Two Temple Place interior courtesy Eye of the Collector Phot: Alex Board
You have chosen a great venue for the fair can you tell us a bit more about the venue
We looked for a long time for a venue that both had the ‘wow factor’ and that would also work in practical terms. When I walked through the grand doors of Two Temple Place I knew that I had found my venue. The building is not that well known yet is incredibly centrally located. It was commissioned in 1892 by William Waldorf Astor, then the richest man in the world, to be his estate office and private apartment. Astor, originally from New York, was an art lover, collector and philanthropist. The building’s carefully handcrafted decorative scheme was commissioned from the finest sculptors of the day and was an expression of Astor’s cultural beliefs and personal aspirations.

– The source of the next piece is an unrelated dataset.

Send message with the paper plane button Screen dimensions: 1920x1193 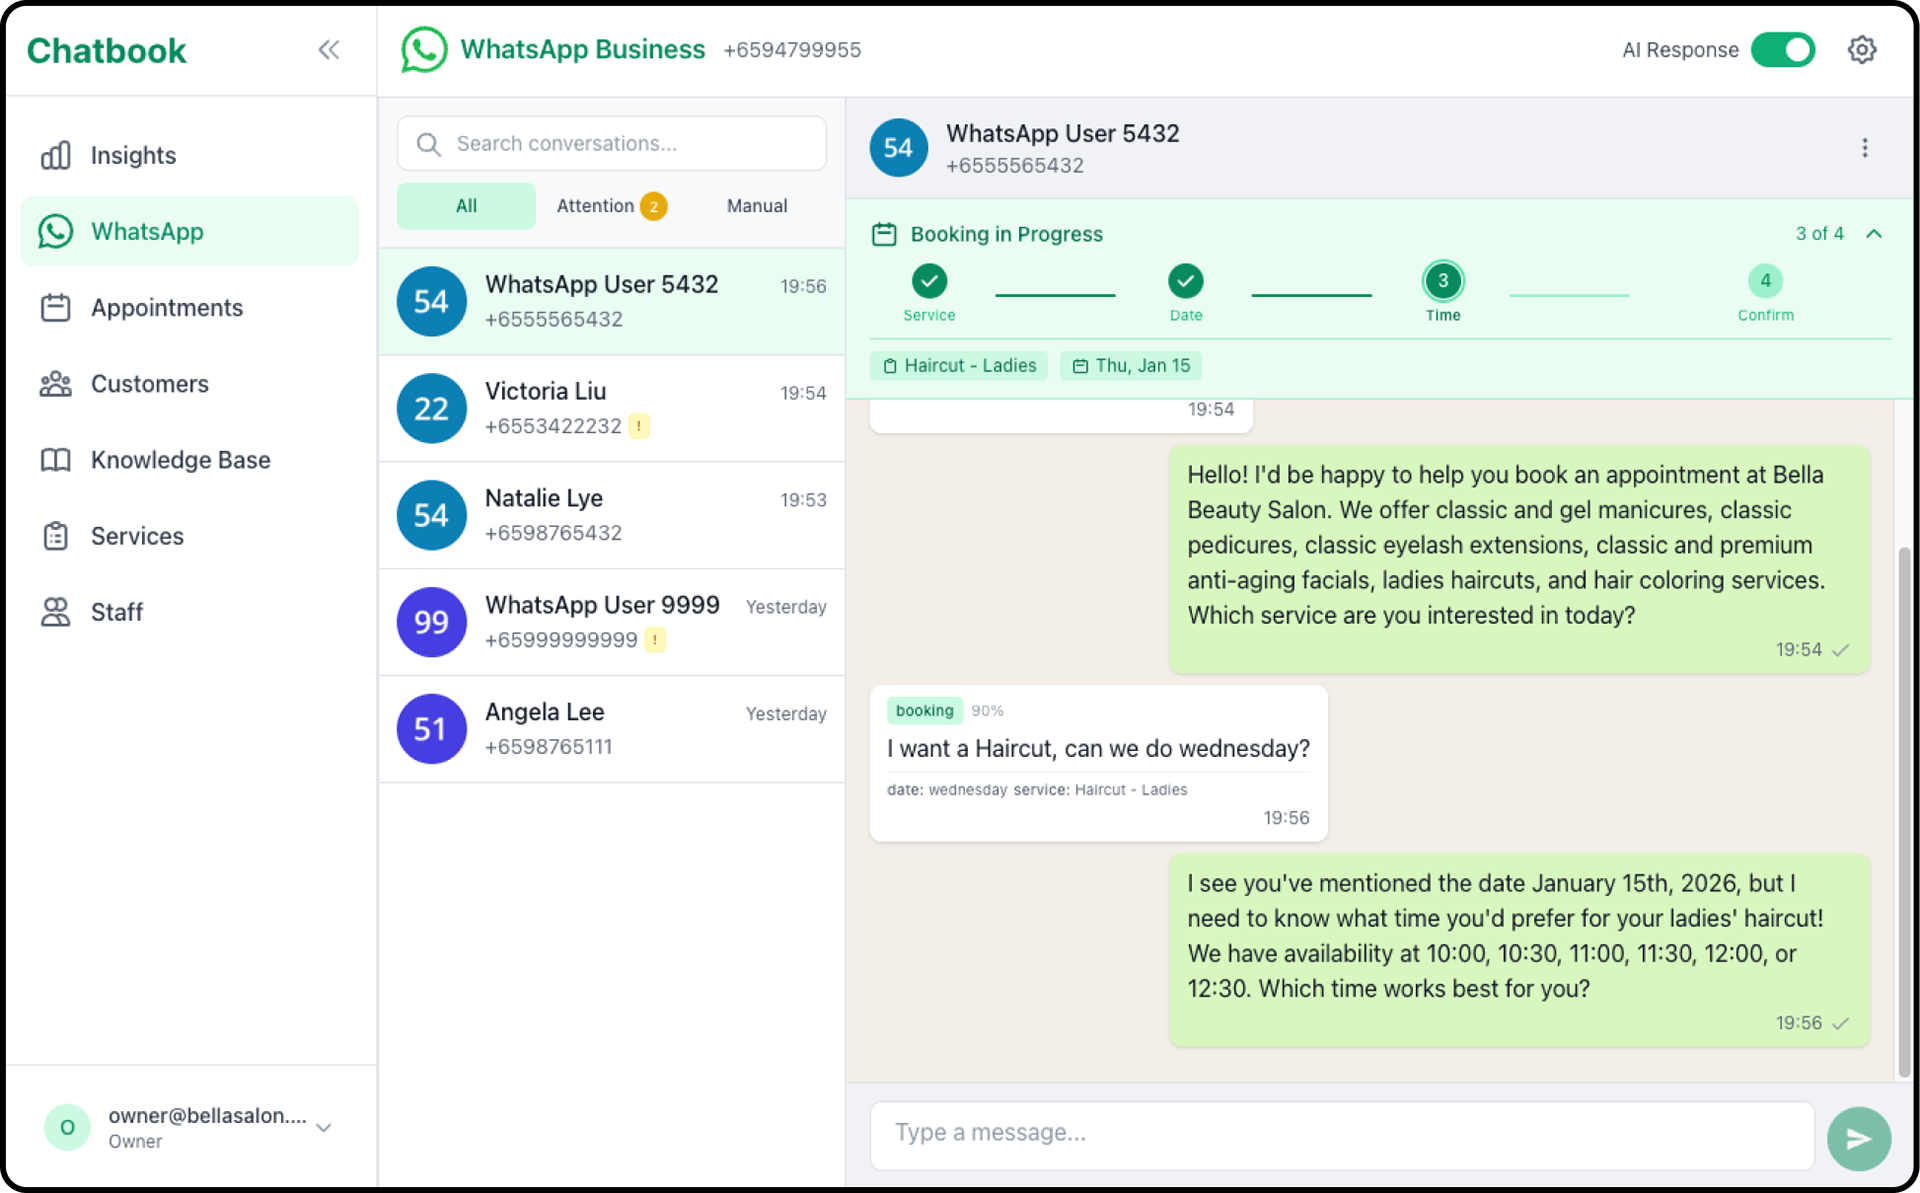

As a launch venue for Eye of the Collector we couldn’t have found better.
Two Temple Place interior courtesy Eye of the Collector and Alex Board Photography
Will the fair just be a mini – Masterpiece?
No. The fair will share with Masterpiece, and indeed TEFAF, an interest in great art from all ages and a love of cross collecting. However, Eye of the Collector is an evolvement from traditional fairs, uniquely free of booths and taking place in an important historical building rather than a white tent. Intimate in scale, more like entering a collector’s home, works will be hung throughout the principle rooms of the mansion in a journey of artistic discovery.
Can you tell us something about some of the exhibitors?
We have deliberately been selective but broad in our choice of exhibitors. Art from across the ages will be on show from the very best galleries in their specific field, from antiquity through to contemporary.
Your dates are similar to Photo London and Draw Art Fair will there be some collaboration?
We deliberately chose our dates as we believe there is a growing art calendar moment in London in May. We are in close contact with both, Photo London especially as Somerset House is less than a 5-minute walk from our venue, and hope that we will all collaborate in due course.
Who would be your ideal visitor to Eye of the Collector?
We are looking for collectors that are interested in creative exploration and artistic discovery. The price range will be broad so we are encouraging new and established collectors at all levels to visit.
Finally, have you any strategy in place to minimise the carbon footprint of Eye of the Collector?
The fact that we are using an existing building that’s been used over the last 100 years rather than a temporary structure has very positive implications for our carbon footprint. We are also working to maximise our digital activities and facilities and by being near Somerset House, visitors can walk between two fairs in central London.